Parametric expressions allow the algorithm to optimize parameters within the expressions during the search process. This is useful for finding expressions that not only fit the data but also have tunable parameters.

To use this, the data needs to have information on which class each row belongs to –- this class information will be used to select the parameters when evaluating each expression.

For example:

using SymbolicRegression
using MLJ

# Define the dataset
X = NamedTuple{(:x1, :x2)}(ntuple(_ -> randn(Float32, 30), Val(2)))
X = (; X..., classes=rand(1:2, 30))
p1 = [0.0f0, 3.2f0]
p2 = [1.5f0, 0.5f0]

y = [
    2 * cos(X.x1[i] + p1[X.classes[i]]) + X.x2[i]^2 - p2[X.classes[i]] for
    i in eachindex(X.classes)
]

# Define the model with parametric expressions
model = SRRegressor(
    niterations=100,
    binary_operators=[+, *, /, -],
    unary_operators=[cos],
    expression_type=ParametricExpression,
    expression_options=(; max_parameters=2),
    parallelism=:multithreading
)

# Train the model
mach = machine(model, X, y)
fit!(mach)

# View the best expression
report(mach)

The final equations will contain parameters that were optimized during training:

eq = report(mach).equations[end]

typeof(eq)

We can also access the parameters of the expression with:

get_metadata(eq).parameters

This example demonstrates how to set up a symbolic regression model that searches for expressions with parameters, optimizing both the structure and the parameters of the expressions based on the provided class information.

9. Additional features

For the many other features available in SymbolicRegression.jl, check out the API page for Options.
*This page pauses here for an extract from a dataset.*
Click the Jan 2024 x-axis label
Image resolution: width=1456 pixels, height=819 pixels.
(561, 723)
You might also find it useful to browse the documentation for the Python frontend PySR, which has additional documentation. In particular, the tuning page is useful for improving search performance.

10. Template Expressions

Template expressions allow you to define structured expressions where different parts can be constrained to use specific variables. In this example, we'll create expressions that output pairs of values.
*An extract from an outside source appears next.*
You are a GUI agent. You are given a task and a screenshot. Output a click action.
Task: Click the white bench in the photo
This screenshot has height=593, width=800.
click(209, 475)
First, let's set up our basic configuration:

using SymbolicRegression
using Random: rand
using MLJBase: machine, fit!, report

options = Options(
    binary_operators=(+, *, /, -),
    unary_operators=(sin, cos)
)
operators = options.operators
variable_names = ["x1", "x2", "x3"]

Now we'll create base expressions for each variable:

x1, x2, x3 = [
    Expression(
        Node{Float64}(feature=i);
        operators=operators,
        variable_names=variable_names
    )
    for i in 1:3
]

The key part is defining our template structure. This determines how different parts of the expression combine:

structure = TemplateStructure{(:f, :g1, :g2)}(;
    # Define how to combine vectors of evaluated expressions
    combine_vectors=e -> map(
        (f, g1, g2) -> (f + g1, f + g2),
        e.f, e.g1, e.g2
    ),
    # Define how to combine strings for printing
    combine_strings=e -> "( $(e.f) + $(e.g1), $(e.f) + $(e.g2) )",
    # Constrain which variables can be used in each part
    variable_constraints=(; f=[1, 2], g1=[3], g2=[3])
)

Let's generate some example data:

X = rand(100, 3) .* 10
# Create pairs of target expressions
y = [
    (sin(X[i, 1]) + X[i, 3]^2, sin(X[i, 1]) + X[i, 3])
    for i in eachindex(axes(X, 1))
]

Now we can set up and train our model:

model = SRRegressor(;
    binary_operators=(+, *),
    unary_operators=(sin,),
    maxsize=25,
    expression_type=TemplateExpression,
    # Pass options used to instantiate expressions
    expression_options=(; structure),
    # Our `y` is 2-tuple of values
    elementwise_loss=((x1, x2), (y1, y2)) -> (y1 - x1)^2 + (y2 - x2)^2
)

mach = machine(model, X, y)
fit!(mach)

After training, we can examine the best expression:

r = report(mach)
best_expr = r.equations[r.best_idx]

# Access individual parts of the template expression
f_part = get_contents(best_expr).f    # Expression using x1 or x2
g1_part = get_contents(best_expr).g1  # Expression using x3
g2_part = get_contents(best_expr).g2  # Expression using x3

The above code demonstrates how template expressions can be used to:

  • Define structured expressions with multiple components
  • Constrains which variables can be used in each component
  • Create expressions that can output multiple values

You can even output custom structs - see the more detailed Template Expression example!